Trending: lynch

Lookups spiked 17,400% on October 22, 2019

Why are people looking up lynch?

Lynch was among our top lookups on October 22nd, 2019, after President Trump described his impeachment investigation as a “lynching.”

President Donald Trump on Tuesday called House Democrats' impeachment inquiry a "lynching," employing a term associated with the extrajudicial killings of African-Americans while calling on Republicans to aid his political defense.
— Betsy Klein, CNN (cnn.com), 22 Oct. 2019

What does lynch mean?

We define lynch as “to put to death (as by hanging) by mob action without legal approval or permission.” The word comes from the earlier lynch law (“the punishment of presumed crimes or offenses usually by death without due process of law”), which itself comes from the name of either Charles or William Lynch, both of whom were alive in the late 18th century and associated with extrajudicial execution.

What is notable about this use of lynch?

Lynch and lynching may occasionally be found used in a figurative or hyperbolic manner (describing a situation in which no one is actually put to death). It has also been used in reference to a president who is, or has been, close to impeachment.
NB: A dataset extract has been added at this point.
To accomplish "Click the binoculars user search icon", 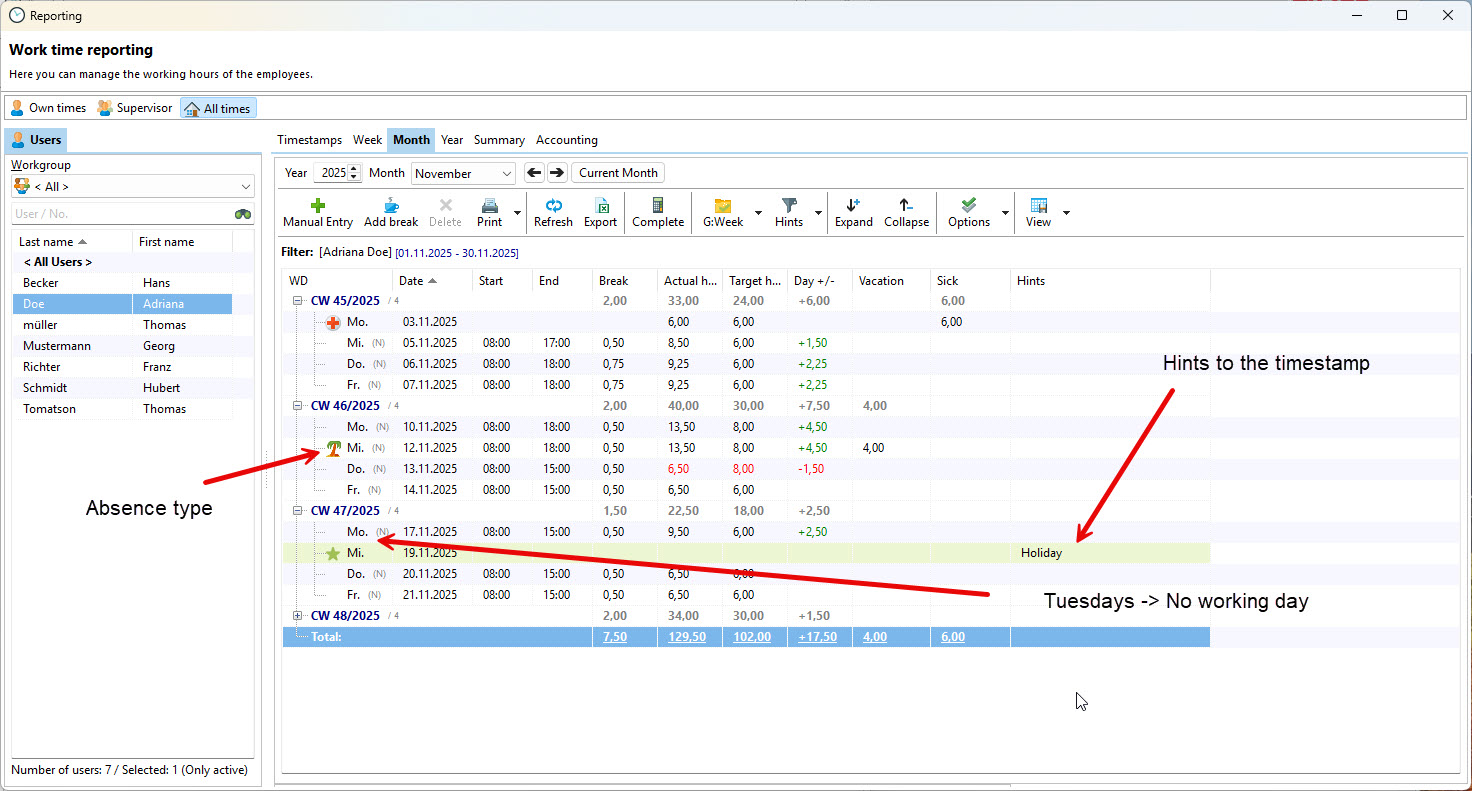I will pos(243,214).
Captain Kangaroo Rodino and his loyal kangaroos did a wonderful job of lynching President Nixon
— Orlando Milano, (letter to editor), Newsday (Long Island, NY), 2 Aug. 1974

Los Angeles Police Chief Ed Davis recently described the Watergate grand jury hearings of aides of former President Richard M. Nixon as “an unconstitutional lynching” in a letter that has been released by the Washington, D.C.-based Coalition to End Grand Jury Abuse.
— Kenneth Reich, Los Angeles Times, 25 Mar. 1974

The fact that a word has been used in a certain manner should not always be interpreted as a sign that doing so is advisable. While it is true that people of many races have been put to death by mobs in a variety of settings and times, lynching has, over the past several hundred years, been primarily constituted of acts of violence against Black Americans. All words change in time, but the cavalier use of such a word as lynch, even in a metaphorical context, still evokes a long and painful history of racist violence.

Trend Watch is a data-driven report on words people are looking up at much higher search rates than normal. While most trends can be traced back to the news or popular culture, our focus is on the lookup data rather than the events themselves.